N.C. Poetry Society Celebrates Ragan’s Work at Meeting
The North Carolina Poetry Society (NCPS) will celebrate poetry, music and Sam Ragan at Weymouth Center for the Arts and Humanities Saturday, March 13.
After a short business meeting at 10 a.m., Kathryn Stripling Byer, immediate past poet laureate of North Carolina will entertain and educate the audience, combining a reading of her own work with a craft talk and reflections on Sam Ragan, the state’s poet laureate from 1982 to 1996. Ragan was the owner, publisher and editor of The Pilot from 1968 until his death in 1996.
Byer has published five books of poetry: “The Girl in the Midst of the Harvest,” “Wildwood Flower,” “Black Shawl,” winner Brockman-Campbell Award, “Catching Light” and “Coming to Rest.”

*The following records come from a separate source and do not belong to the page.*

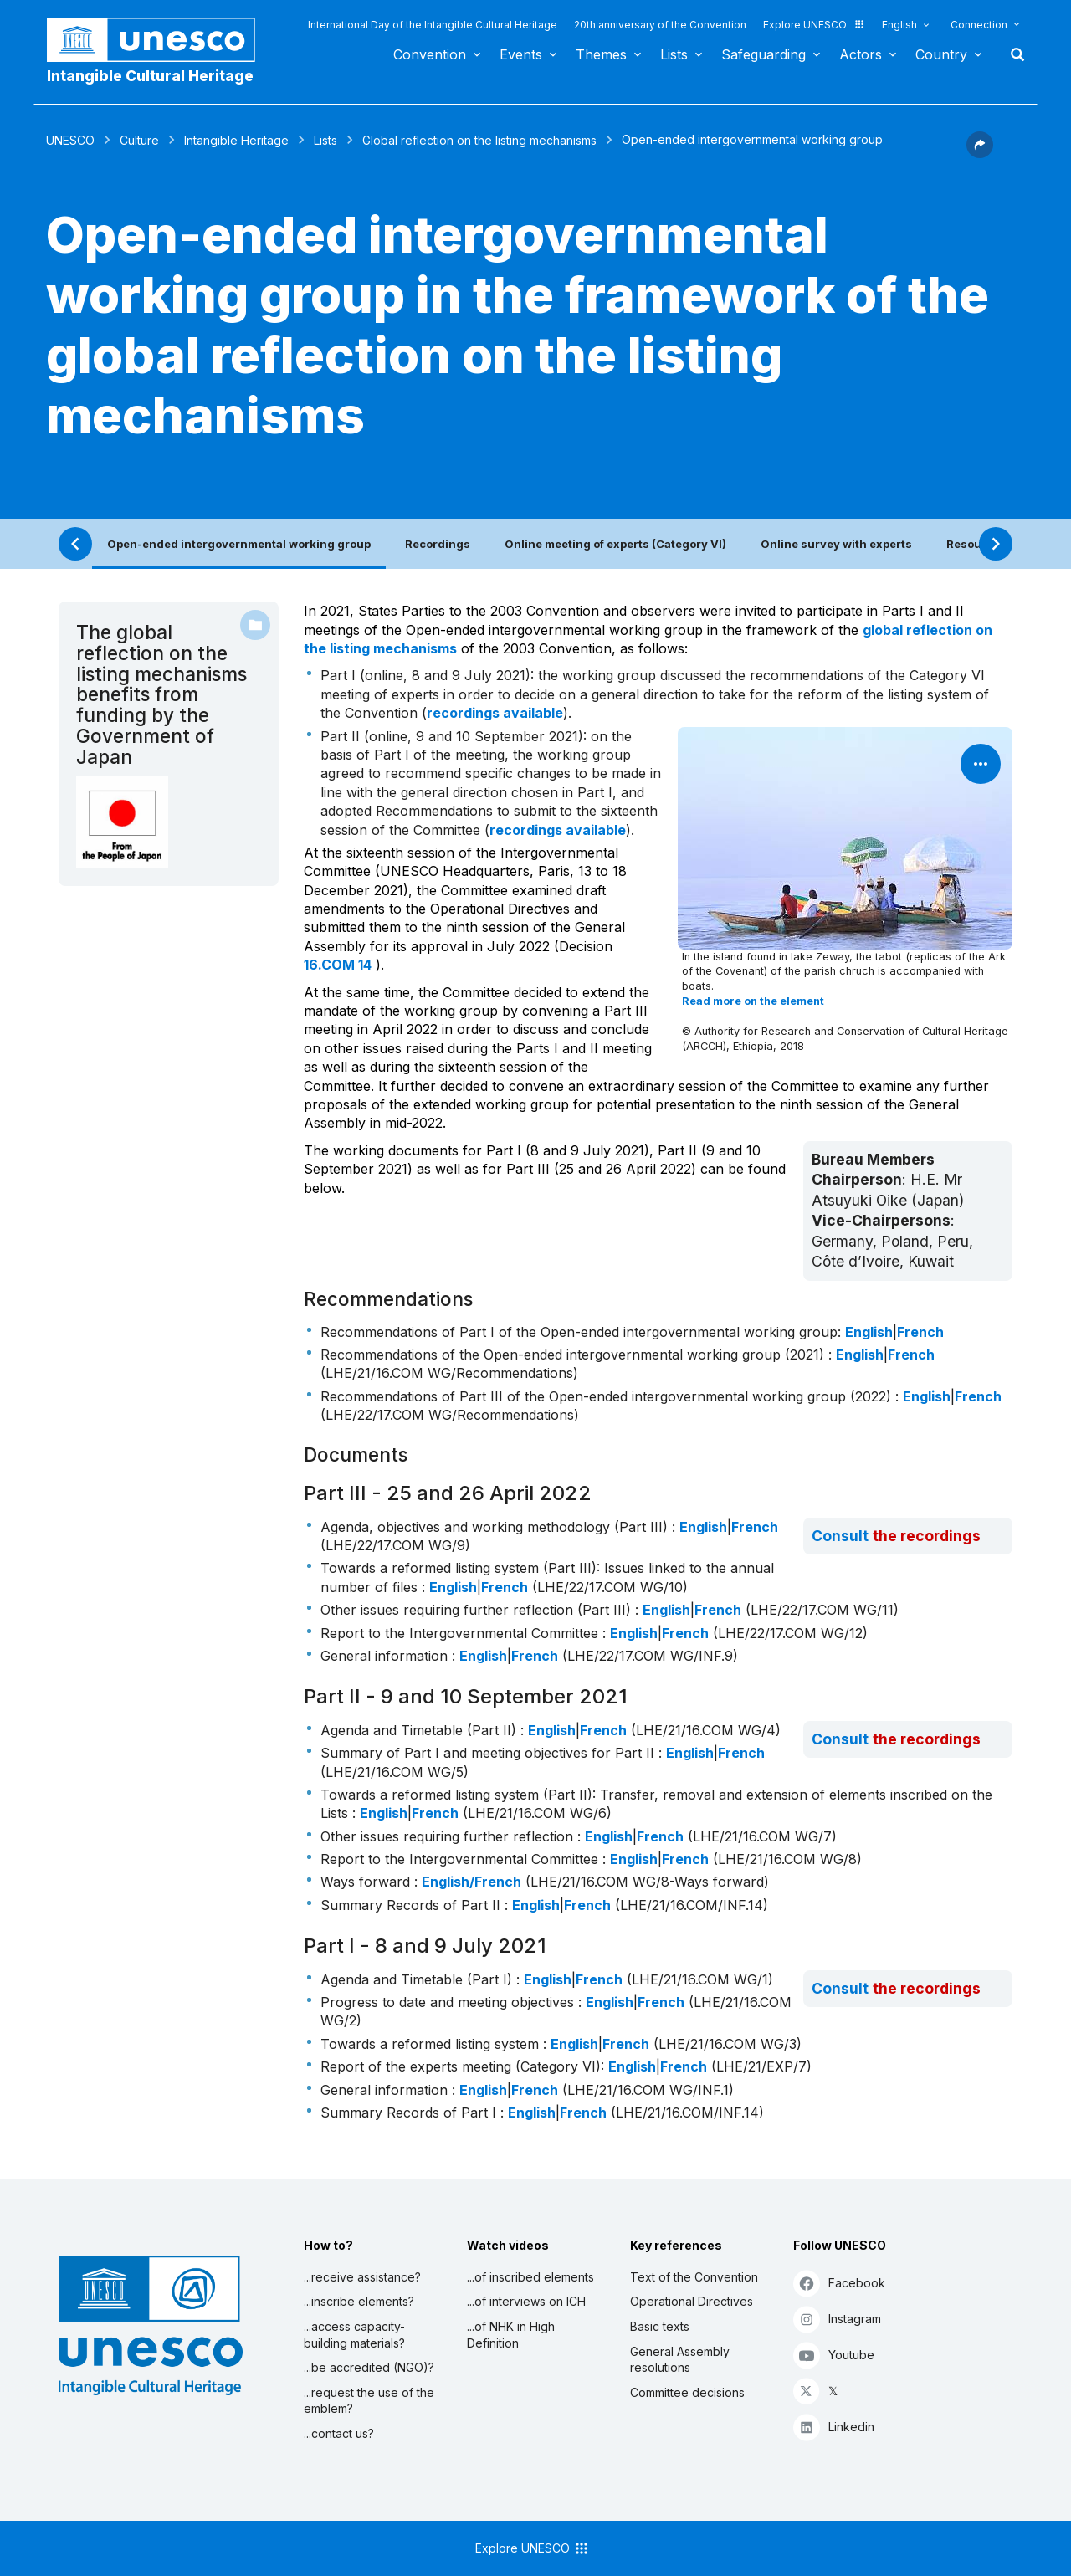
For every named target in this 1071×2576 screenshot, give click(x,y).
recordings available (495, 712)
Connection (979, 24)
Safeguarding (763, 54)
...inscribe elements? (359, 2301)
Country (941, 54)
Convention (429, 54)
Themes (601, 54)
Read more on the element (753, 1001)
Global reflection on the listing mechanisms (479, 140)
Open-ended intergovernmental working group (239, 544)
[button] (979, 153)
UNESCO (70, 140)
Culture (139, 140)
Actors (860, 54)
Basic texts (659, 2326)
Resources (976, 544)
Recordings (437, 544)
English (899, 24)
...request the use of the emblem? (369, 2400)
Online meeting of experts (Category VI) (615, 544)
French (920, 1332)
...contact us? (339, 2433)
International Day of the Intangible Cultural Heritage (432, 24)
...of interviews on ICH (526, 2301)
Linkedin (833, 2427)
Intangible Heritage (236, 140)
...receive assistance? (362, 2277)
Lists (674, 54)
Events (521, 54)
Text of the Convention (694, 2277)
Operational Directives (691, 2301)
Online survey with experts (836, 544)
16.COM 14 (338, 964)
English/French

Her essays have appeared in numerous newspapers and anthologies.
The 2007 recipient of the Hanes Award for Poetry from the Fellowship of Southern Writers, she lives in Cullowhee, surrounded by the Blue Ridge Mountains.
Her blog, “Here, Where I Am” (http://kathrynstriplingbyer.blogspot.com), was chosen as one of the 30 best poetry blogs in 2009.
What happens when two arts and artists are brought together?
After lunch, Larry Sorkin and Tanja Bechtler will introduce audience members to the synergy of a poet and cellist.
For this program, Sorkin and Bechtler will meet in the spirit of play with a program ranging from the works of Sam Ragan and Bach to original and improvised pieces for the occasion.
Sorkin is a part-time businessman, sometime poet, and occasional performer. Bechtler was a longtime cellist with the Charlotte Symphony, who now chooses to find new form and avenues for her talents. Her latest adventure is the creation of the Bechtler Ensemble performing in the new Bechtler Museum of Modern Art in Charlotte as well as other community venues.
Before lunch and at the end of the day, there will be an open mic and recitation.
“Whether you’re reciting from memory or reading your own work, please adhere to our one-poem-or-one-page-whichever-is-shorter rule and keep any introductory comments to a bare minimum so we’ll be able to hear from as many of our talented members and guests as possible,” says a spokesman.